Multi-reference alignment in high dimensions: sample complexity and phase transition
This addresses the sample complexity challenge in multi-reference alignment for applications like cryo-electron microscopy, providing theoretical insights but is incremental as it extends prior finite-dimensional analysis to high dimensions.
The paper tackles the problem of estimating a signal from its noisy and circularly-shifted copies in high dimensions, revealing a phase transition where sample complexity is minor when α>2 but grows substantially when α≤2, with specific thresholds like α=2 governing the transition.
Multi-reference alignment entails estimating a signal in $\mathbb{R}^L$ from its circularly-shifted and noisy copies. This problem has been studied thoroughly in recent years, focusing on the finite-dimensional setting (fixed $L$). Motivated by single-particle cryo-electron microscopy, we analyze the sample complexity of the problem in the high-dimensional regime $L\to\infty$. Our analysis uncovers a phase transition phenomenon governed by the parameter $α= L/(σ^2\log L)$, where $σ^2$ is the variance of the noise.
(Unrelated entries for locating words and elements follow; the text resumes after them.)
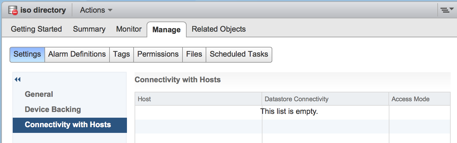Show the Files section

coord(194,54)
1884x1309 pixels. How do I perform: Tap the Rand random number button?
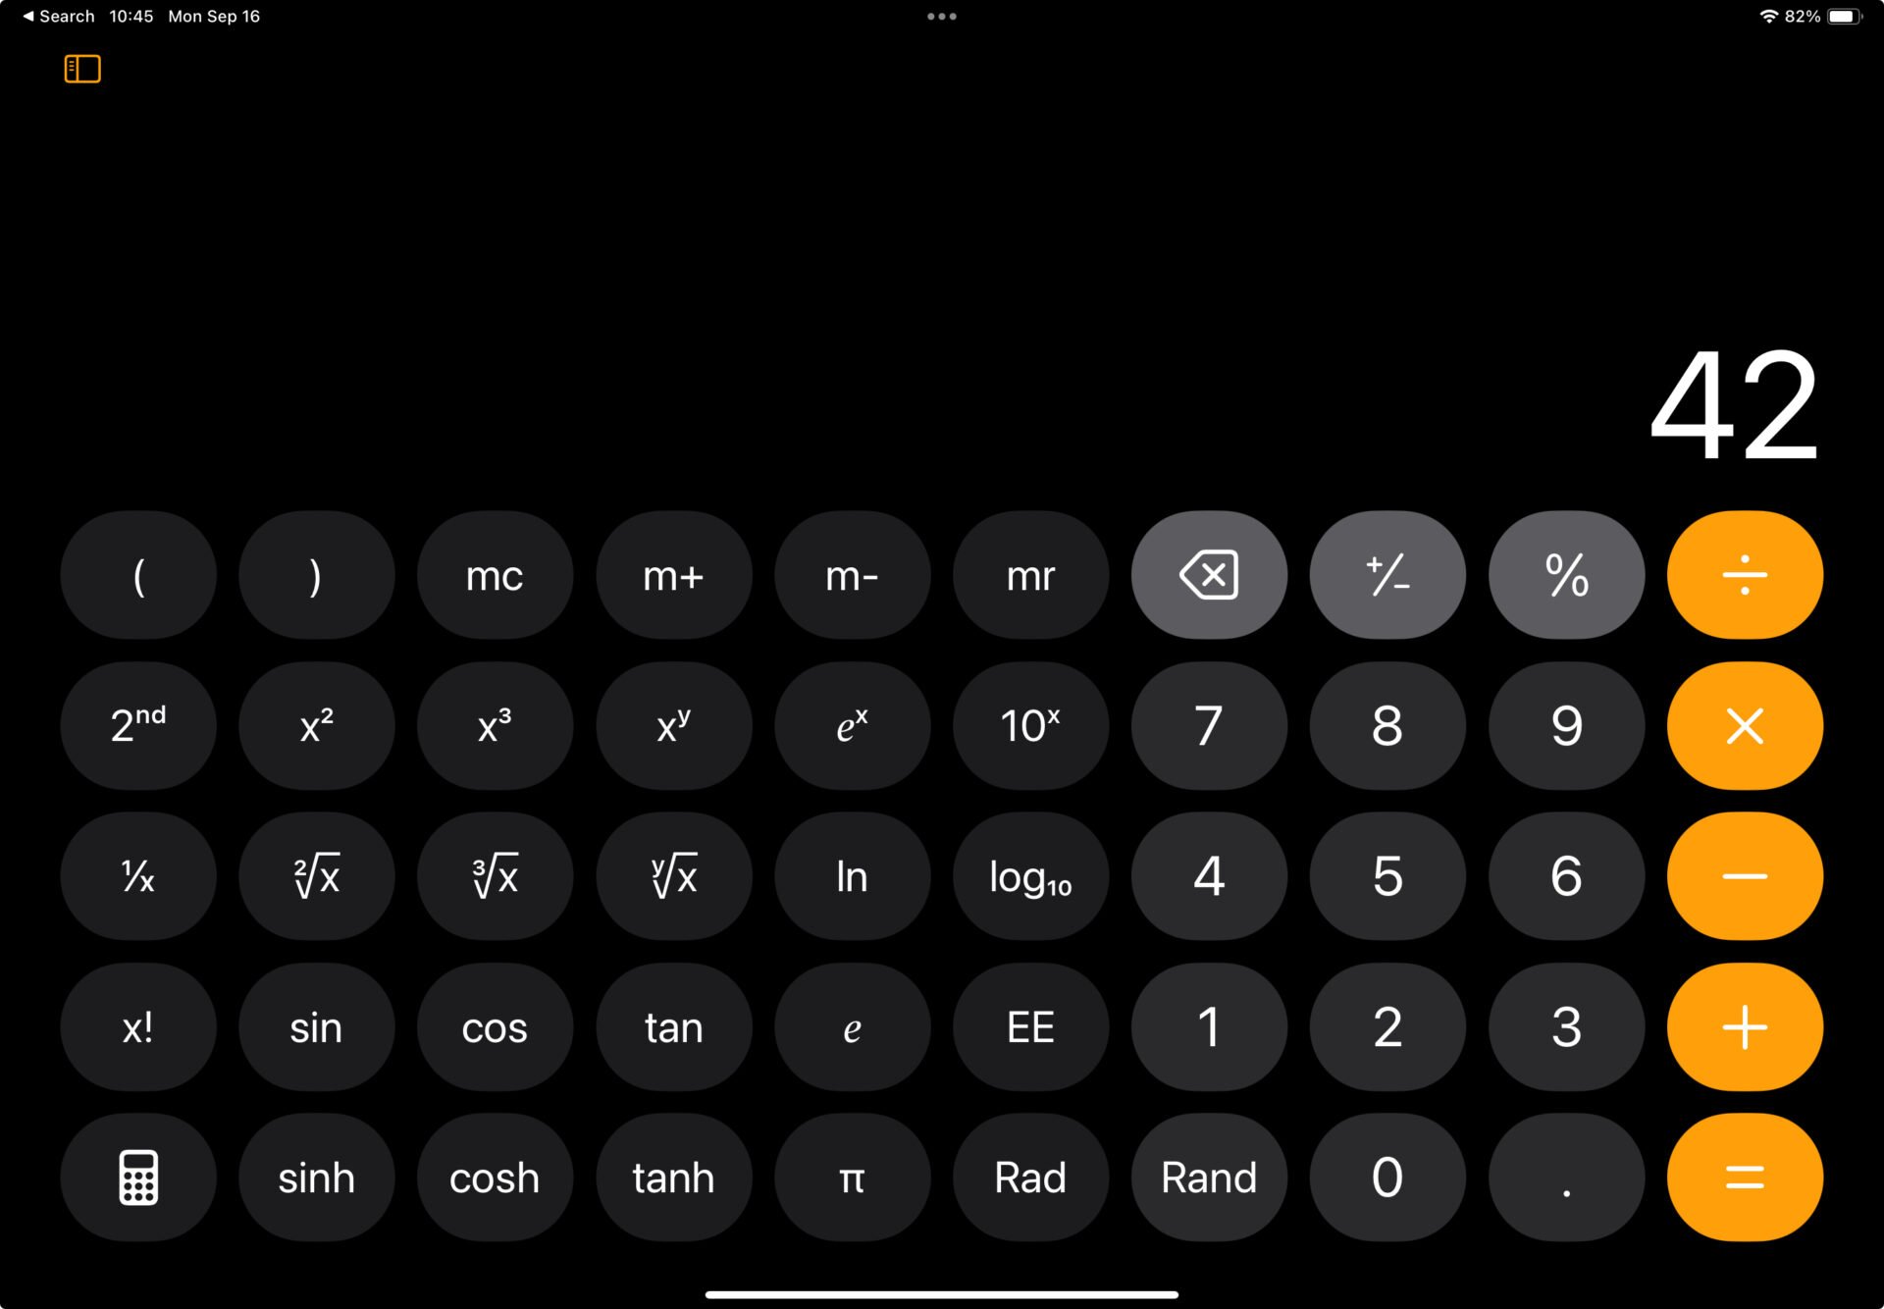click(x=1210, y=1176)
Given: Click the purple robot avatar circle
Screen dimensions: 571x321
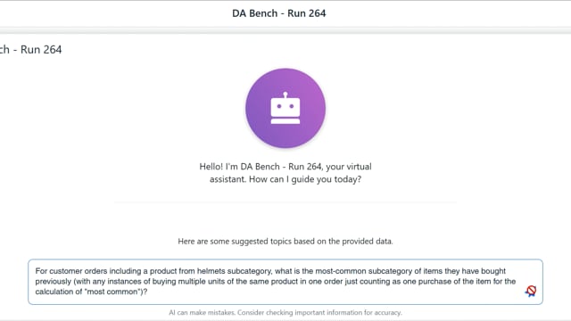Looking at the screenshot, I should [286, 108].
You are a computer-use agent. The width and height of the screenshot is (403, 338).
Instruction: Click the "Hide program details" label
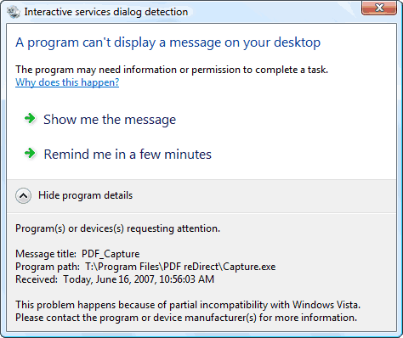(x=85, y=195)
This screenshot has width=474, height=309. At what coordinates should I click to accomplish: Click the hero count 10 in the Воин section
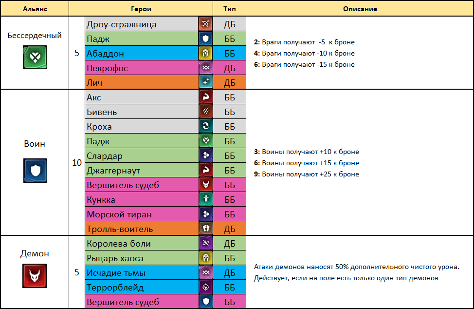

When $α>2$, the impact of the unknown circular shifts on the sample complexity is minor. Namely, the number of measurements required to achieve a desired accuracy $\varepsilon$ approaches $σ^2/\varepsilon$ for small $\varepsilon$; this is the sample complexity of estimating a signal in additive white Gaussian noise, which does not involve shifts. In sharp contrast, when $α\leq 2$, the problem is significantly harder and the sample complexity grows substantially quicker with $σ^2$.